### Goal
Extend the review of Luis Goytisolo's novel Antagony, picking up right after its final sentence.

### Document
START

Living Bones

by Josh Billings

Luis Goytisolo, trans. Brendan Riley, Antagony
Dalkey Archive Press, 900pp, ISBN 9781628973983, $29.95



Asked in a 1976 television interview what he thought of the contemporary Spanish novel, the Peruvian author and future Nobel Prize-winner Mario Vargas Llosa responded by mentioning three writers: Juan Benet, Juan Marse, and the younger, less-known Luis Goytisolo, the first volume of whose tetralogy Antagony Vargas Llosa singled out in the hushed tones of a newscaster describing an approaching asteroid:

There is a very interesting novel, by Luis Goytisolo, published in Mexico, which I believe is currently circulating here . . . it is one of the most ambitious recent novels in the Spanish language, a novel of Barcelona, which treats the city as a history, a problematic, a myth. I believe it is a truly, truly ambitious novel.

Vague though it is, Vargas Llosa’s description is also excited in a way that is unusual for an interview about fiction. In fiction, true swings-for-the-fences are rare, and bewildering when they do appear; and yet, as Vargas Llosa’s comments remind us, such sui generis monsters can offer us a unique opportunity to think about judgments and categorisations that we would have otherwise taken for granted. For this reason, the appearance of Antagony in English, almost half a century after its original publication, is good news for readers hoping to expand their definitions of what a novel is and can do. The long delay before any translation of it appeared has as much to do, no doubt, with the blatantly unmagical nature of the reality it examines (life under Spanish dictator Francisco Franco) as with its relentless formal experimentation. Nevertheless, it is a difficult novel, one that treats history as a dream from which one can only awaken by a relentless and ruthless dissection of storytelling itself.

END

### Source excerpt
START

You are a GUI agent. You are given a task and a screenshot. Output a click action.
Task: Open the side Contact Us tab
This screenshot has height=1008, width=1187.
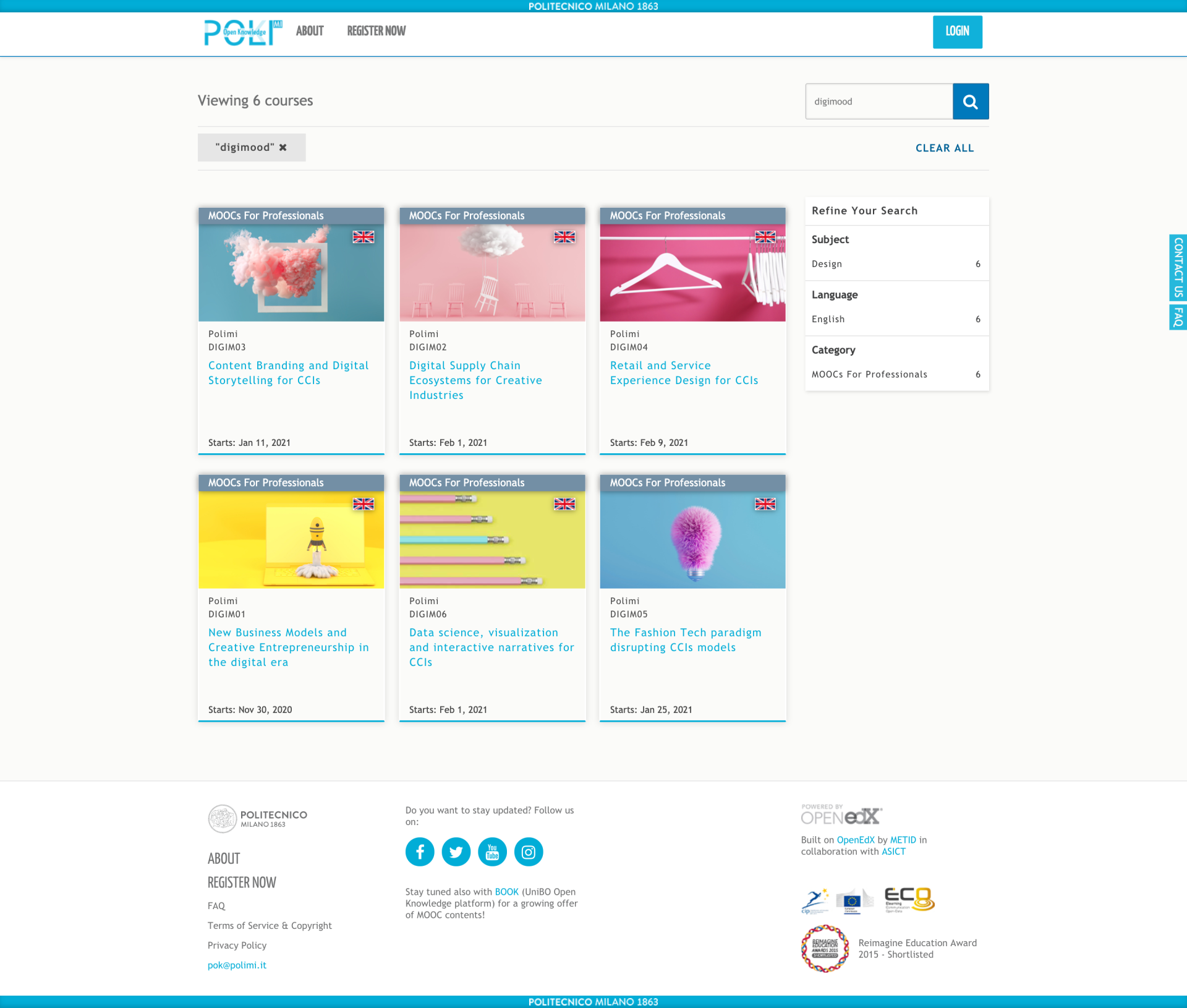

END

### Written answer
Actually, it is four novels, each of which describes some aspect of the life and work of the tetralogy’s main character, a young Catalonian-Spanish writer named Raul Ferrer Gaminde. The first book, Recounting, focuses on Raul’s childhood and youth, his family’s country estate, and his gradual radicalisation as a member of the communist party in Barcelona. The second, The Greens of May Down to the Sea, is a Rabelaisian romp that shows the unraveling of Raul’s life with his new wife against the backdrop of the dissolute seaside town of Las Rosas. The third, and most straightforward volume in the series, The Wrath of Achilles, is the first-person narrative of Raul’s cousin, Matilde Moret, a magnetic egotist and writer of a novel about partisans in World War II-era France, long sections of which appear here. The fourth volume — the novel Raul himself has been working on for years, which the three preceding sections have hinted is the key to the entire book — fragments into a series of shorter, nesting-doll reflections on the activity of writing, and on the particular meaning and value of the Antagony project as a whole.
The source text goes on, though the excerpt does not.